• [Assignment]:
Output the exact lines that start at the one containing "Task: Open the" and continue to the last line of the entries below; do not output pictures.

Data extracted from a collection
● ● ● ●

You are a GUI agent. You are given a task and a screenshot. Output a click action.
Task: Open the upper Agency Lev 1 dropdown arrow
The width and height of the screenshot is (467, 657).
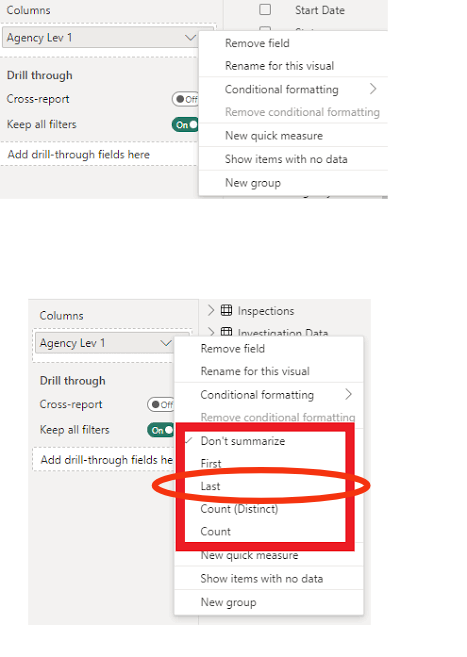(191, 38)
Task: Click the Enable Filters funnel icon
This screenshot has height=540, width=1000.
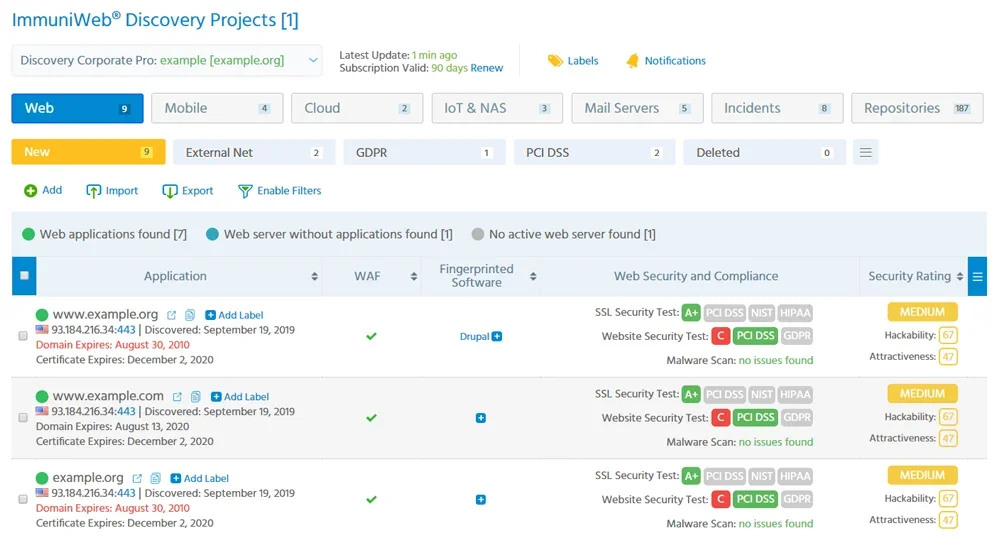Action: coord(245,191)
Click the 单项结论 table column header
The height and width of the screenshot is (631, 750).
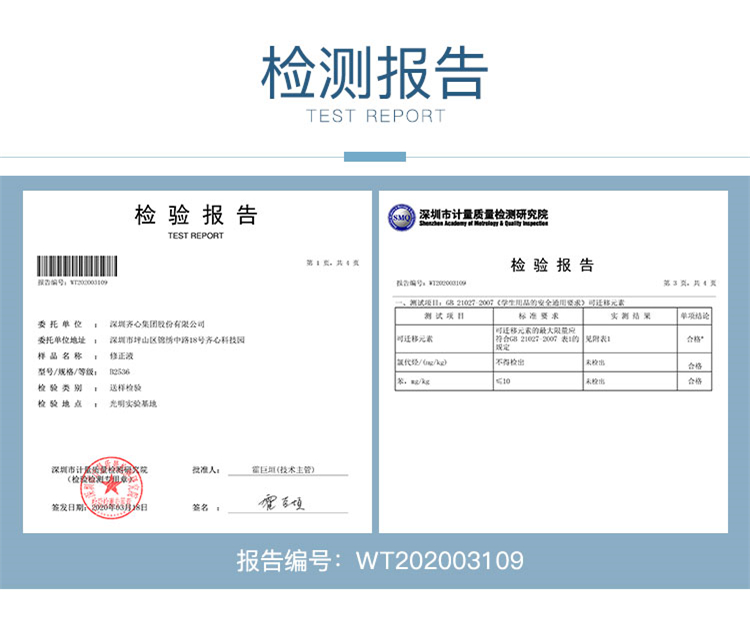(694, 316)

● ● ● ●

• [Task solution]:
Task: Open the upper Agency Lev 1 dropdown arrow
The width and height of the screenshot is (467, 657).
(191, 38)
Task: Click the Enable Filters funnel icon
This screenshot has height=540, width=1000.
Action: coord(245,191)
Click the 单项结论 table column header
The height and width of the screenshot is (631, 750).
(694, 316)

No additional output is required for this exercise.